Délaisser la wilderness ?
Espaces naturels n°55 - juillet 2016
Rémi Beau, philosophe,
Université Paris 1 Panthéon Sorbonne
Le mythe heureux de la nature sauvage occupe une place centrale dans l'histoire de la protection de la nature. Débat entre ses héritiers.
Faut-il abandonner l'idée américaine de wilderness (cf.définition p. 29) pour continuer à penser le sauvage ? Cette question est au cœur d'un débat qui voit s’affronter des environnementalistes depuis les années 1990 et qui est repris dans les pages de deux volumineux ouvrages parus à dix années d'intervalle (cf. En savoir plus). Produit d'une conversion du regard sur la nature sauvage qui s'opère au XIX e siècle, le mythe heureux de la wilderness occupe une place centrale dans l'histoire du préservationnisme américain.

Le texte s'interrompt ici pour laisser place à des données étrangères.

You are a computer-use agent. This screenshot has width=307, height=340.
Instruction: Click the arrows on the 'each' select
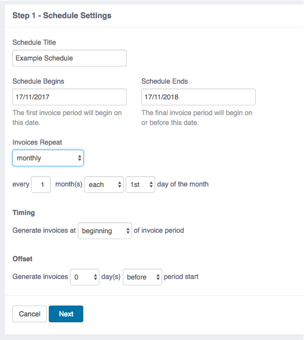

Cependant, depuis une vingtaine d'années, des critiques de l'idée classique de wilderness se font entendre au sein du courant écologiste, soutenant qu'il serait temps de refermer la page sur ce moment de la pensée environnementale. Pour quelles raisons ? Et bien, d'abord parce que c'est un mythe qui fait de la nature précolombienne une nature originelle (pristine). Ensuite, parce que la pensée de la protection de la nature qui s'y réfère est critiquable à différents points de vue, qui dénoncent son élitisme, son ethnocentrisme, mais aussi la façon dont elle conduit à valoriser la confrontation virile avec le sauvage.
Enfin, parce que d'un point de vue philosophique, l'idée de wilderness reste ancrée dans le dualisme rigide de la modernité qui oppose l'humanité et la nature et ne permet pas de penser une éthique de la cohabitation entre les hommes et les êtres naturels.
Mais, protestent ses défenseurs, il n'en reste pas moins que la protection d'espaces naturels soumis à une pression anthropique faible constitue, en pratique, l'un des enjeux écologiques majeurs. De ce point de vue, déconstruire le mythe de la wilderness, ce serait surtout détruire le dernier rempart contre l'exploitation humaine de la nature. De plus, à vouloir dépasser le dualisme, ne risque-t-on pas de perdre toute référence normative à ce qui constituait pour les communautés humaines une extériorité naturelle ?
La notion de nature férale (cf. définition p. 31) pourrait bien offrir une issue à cette impasse théorico-pratique. De ce point de vue, il libère le sauvage de la référence à un hypothétique état originel. Dépassant les critiques précédentes, l'idée de féralité pourrait ainsi réunir les protagonistes du grand débat sur la wilderness.
Consensuelle, donc, la féralité ? Pas si sûr, car l'idée est aussi une critique vive d'un modèle de gestion de la nature par trop interventionniste, conçu dans l'intention paradoxale de prendre soin de la wilderness. La nature férale est placée sous le signe du laisser-faire, de la libre évolution. Elle exige des gestionnaires des espaces naturels un effort que tous ne sont peut-être pas prêts à accomplir, celui de renoncer à la notion de « bon état de conservation » et au modèle normatif de la bonne nature, fondé sur un idéal de biodiversité, et d'accepter de voir la nature contrarier certains objectifs de préservation.